PROBLEM DETAILS:
An exact copy of every entry is needed here; the images stay out.

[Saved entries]
+ + + + + + +

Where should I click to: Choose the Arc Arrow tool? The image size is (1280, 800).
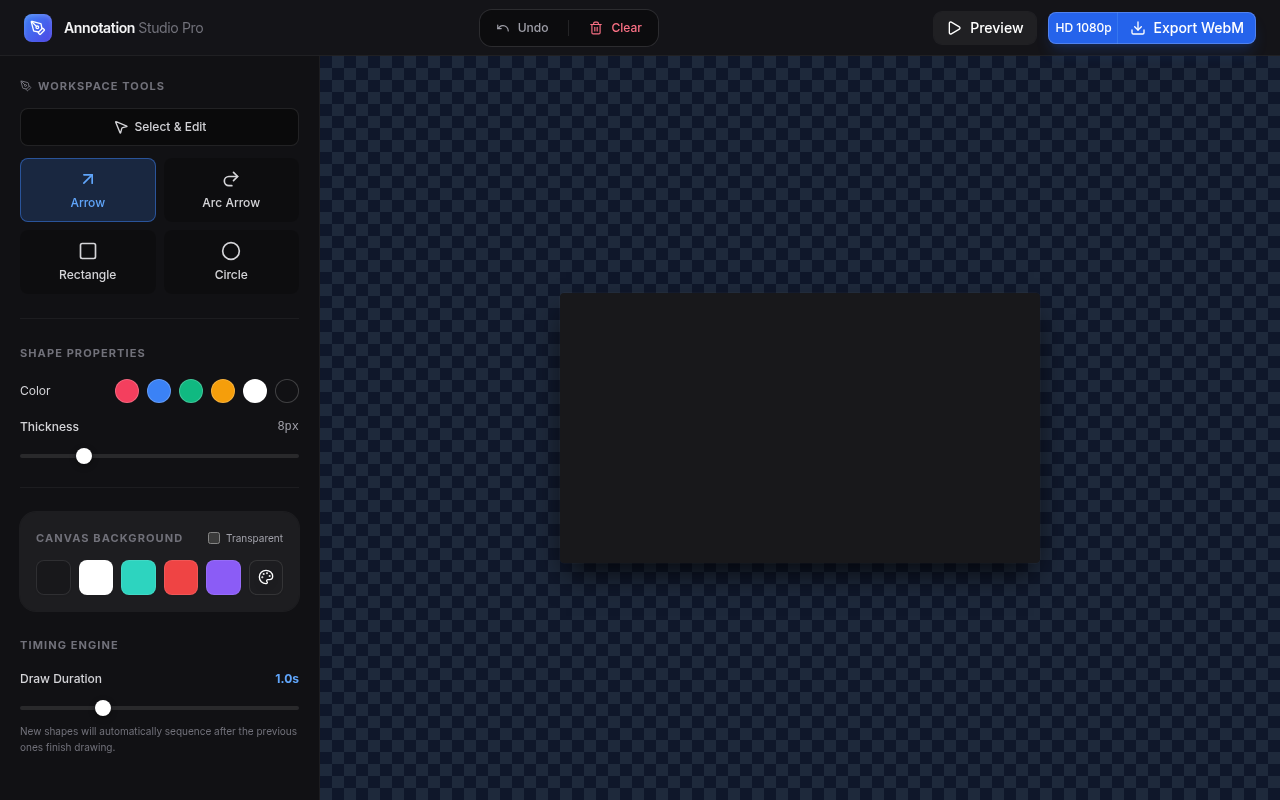point(231,190)

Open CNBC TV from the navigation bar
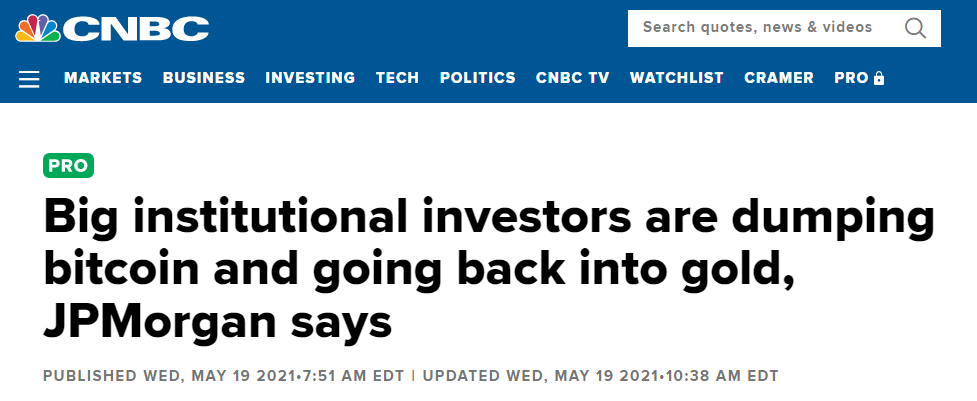tap(573, 78)

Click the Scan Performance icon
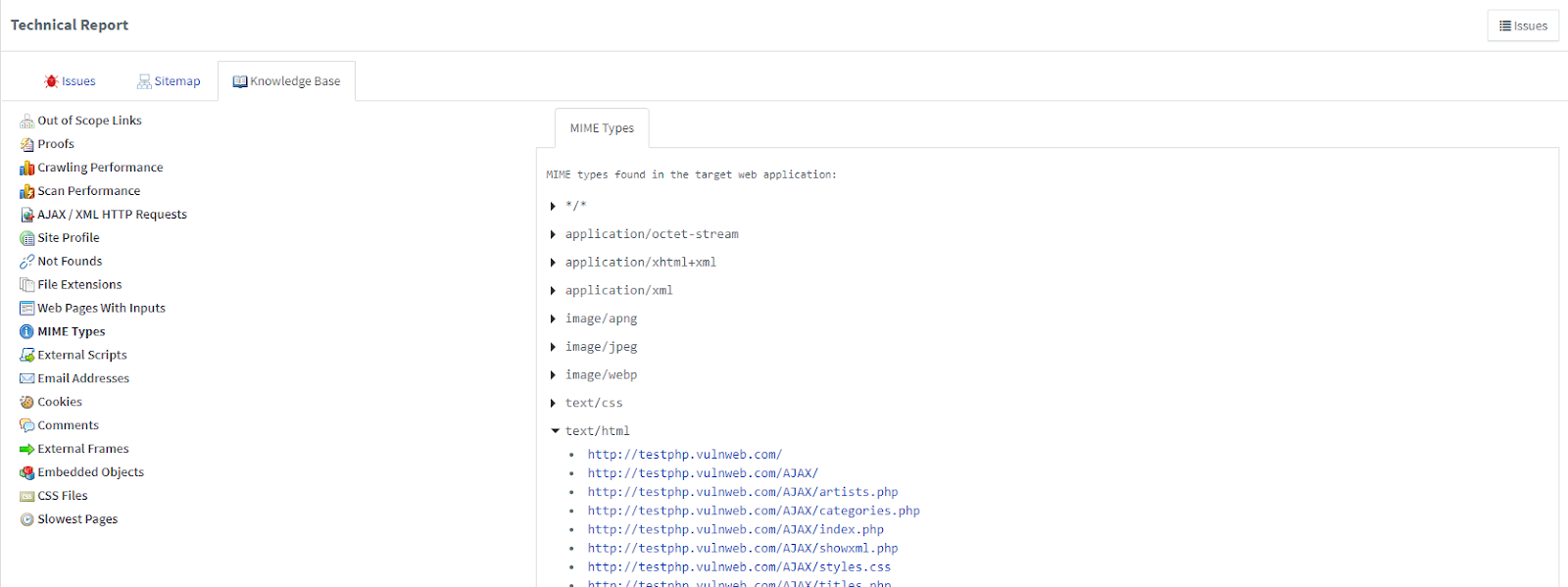(x=26, y=192)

+ + + + + + +

YOUR SOLUTION:
Where should I click to: Choose the Arc Arrow tool? The image size is (1280, 800).
point(231,190)

Open CNBC TV from the navigation bar
tap(573, 78)

Click the Scan Performance icon
(x=26, y=192)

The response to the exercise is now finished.